SELECTED TEXT:
- - - - -

In The Optimist, David Coggins makes a case for the skills and sensibility of an enduring sport and shares the secrets, frustrations, and triumphs of the great tradition of fly fishing, which has captivated anglers worldwide.

Written in wry, wise, and keenly observed prose, each chapter focuses on a specific place, fish, and skill. Few individuals, for example, have the visual acuity required to catch the nearly invisible bonefish of the Bahamas flats. Or the patience to land the elusive Atlantic salmon, “the fish of a thousand casts,” in eastern Canada. Pursuing these challenges, Coggins, “a confirmed obsessive,” travels to one fishing paradise after another, including the great rivers of Patagonia, private chalk streams in England, remote ponds in Maine, and New York City’s Jamaica Bay. In each setting, he chronicles his fortunes and misfortunes with honesty and humor while meditating on how fishing teaches focus, inner stillness, and a connection to the natural world.

Perfect for the novice, the enthusiastic amateur, and the devoted angler alike, The Optimist offers a practical path to enlightenment while providing “a rueful, thoughtful, and very funny examination of an elegant obsession” (Jay McInerney).

About the Author

David Coggins is the author of Men and Manners and the New York Times bestseller Men and Style. He writes about fly fishing for Robb Report and tailoring, drinking, and travel for numerous publications, including the Financial TimesBloomberg Pursuits, and Condé Nast Traveler. Coggins lives in New York and fishes regularly in the Catskills, Wisconsin, and Montana.

- - - - -

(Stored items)
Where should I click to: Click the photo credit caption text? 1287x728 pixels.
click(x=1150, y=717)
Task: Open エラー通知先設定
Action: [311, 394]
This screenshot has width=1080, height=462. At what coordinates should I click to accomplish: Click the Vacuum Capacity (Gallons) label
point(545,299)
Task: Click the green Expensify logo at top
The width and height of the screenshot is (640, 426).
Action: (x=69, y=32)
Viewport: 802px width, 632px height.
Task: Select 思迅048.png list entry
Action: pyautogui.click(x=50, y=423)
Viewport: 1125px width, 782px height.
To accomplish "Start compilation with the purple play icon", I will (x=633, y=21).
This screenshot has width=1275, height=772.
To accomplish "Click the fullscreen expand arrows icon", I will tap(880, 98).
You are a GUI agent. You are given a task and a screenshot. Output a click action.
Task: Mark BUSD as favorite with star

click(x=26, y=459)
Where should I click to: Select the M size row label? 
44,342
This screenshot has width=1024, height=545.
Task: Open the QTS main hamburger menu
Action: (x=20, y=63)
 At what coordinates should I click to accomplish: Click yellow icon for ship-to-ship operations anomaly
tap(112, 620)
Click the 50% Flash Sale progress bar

- - - - -

PROBLEM TO SOLVE: Repeat the passage of the book description between "Perfect for the" and "Catskills, Wisconsin, and Montana.", inclusive. The data come from a separate source.

EXERCISE OUTPUT:
Perfect for the novice, the enthusiastic amateur, and the devoted angler alike, The Optimist offers a practical path to enlightenment while providing “a rueful, thoughtful, and very funny examination of an elegant obsession” (Jay McInerney).

About the Author

David Coggins is the author of Men and Manners and the New York Times bestseller Men and Style. He writes about fly fishing for Robb Report and tailoring, drinking, and travel for numerous publications, including the Financial TimesBloomberg Pursuits, and Condé Nast Traveler. Coggins lives in New York and fishes regularly in the Catskills, Wisconsin, and Montana.